Neden bunların 120 bini Türkiye’deki seçimde oy kullanacaklar?

Gitsinler ülkelerine gerekirse savaşsınlar, Suriye’de demokrasiyi kursunlar, kendi ülkelerinde oy kullansınlar. 

Sayın Bakan, bu rakamı çok küçümseyerek, çok önemsizmiş gibi anlatıyor. 

Ama önümüzdeki seçimlerde 50-60 bin oyluk farklar pek çok şeyi belirleyecek. 

Ülkemize gelen Suriyeli ailelerin ülkemizde doğan çocuklarına vatandaşlık verebilirsin. 

18 yıl sonra bu çocuklara seçmenlik de verirsin. Bunu anlarım. Ama önümüzdeki seçimlerde Türkiye ile hiçbir ilgisi bulunmayan 120 bin Suriyeli kaçağa oy kullandırmak bence büyük hatadır. 

120 bin Suriyeli’nin yanı sıra acaba kaç Afgan, kaç Katarlı, kaç Iraklı, kaç Arap vatandaşı daha Türkiye’de oy kullanacak?
Çok merak ediyorum.

OKUL SERVİSLERİ İŞİ KARIŞIK 
Yeni eğitim döneminin başlamasına şunun şurasında bir aydan az zaman kaldı. 

İlimizde pek çok okul binası hazır değil. Yeni eğitim yılı çeşitli sıkıntılarla başlayacak. En büyük sıkıntı ise okulların öğrenci servislerinde yaşanacak. 

Mazota zam üstüne zam geliyor. Okul servisi işi yapan firmalar fiyat belirlemekte zorlanıyor. Özellikle bazı özel okullar,  öğrenci servisi için seçecekleri firmalardan avanta istiyorlar.

Maliyetler yüksek, fiyatlar çok yüksek. Pek çok özel okul, henüz öğrencileri için anlaşacağı servis firmasını belirleyemedi.

Belirleyenlerdeki servis ücreti fiyatı ise geçen yılın çok üzerinde...

Okullar açıldıktan sonra öğrenciler okulları ile evleri arasında gidip gelmekte çok zorlanacak. Servis hizmeti ya çok pahalı olacak, ya da hiç hizmet verilemeyecek. 

Şimdilik bu durum kimsenin umurunda değil. Ama okullar açıldıktan sonra büyük sıkıntı olacak. 

İCRALAR ÇOK CAN YAKIYOR 
Belki pek çok kişi farkında değildir. Ama Türkiye’de insanlar çok borçlu... 

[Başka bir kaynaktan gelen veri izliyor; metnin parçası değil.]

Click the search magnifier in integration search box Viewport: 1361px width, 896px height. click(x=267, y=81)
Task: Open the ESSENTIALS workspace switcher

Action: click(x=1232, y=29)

Gazetelerde çarşaf çarşaf icra ilanları yayınlanıyor. 

Köylünün toprağı, küçük esnafın dükkanı, garibanın evi  bankalara kredi borcu ödenmediği için elinden alınıp, haraç mezat satılıyor. Bu durum çok önemli bir toplumsal yara.

Birkaç hafta önce hükümetin bu konuda bir karar alacağı, en azından icra işlemlerini durduracağı yolunda haberler çıktı. 

Ama daha sonra unutuldu. 

Türkiye’de bankalar karlarına kar katarken, bankalara olan borçlarını ödeyemeyen garibanlar sürüm sürüm sürünüyorlar. 

Bu duruma bir yasal çözüm bulmak lazım. 

Devlet bankalarına milyonlarca dolar kredi borcu olanlara hiç  zarar gelmiyor ama ihtiyacı nedeniyle bankalardan üç-beş kuruş kredi çeken insanlar, geri ödeyemeyince ellerindeki arabaları, evlere alınıp mezat salonlarında satılıyor. 

Kimi uyanık para babaları da garibanın elinden alınan bu malları icra satışlarında ucuza kapatıp, servetlerine servet katıyorlar. 

Milyonlarca vatandaşın banka borçlarını  bir şekilde yapılandırmak, bu icra furyasına  bir son vermek gerekiyor.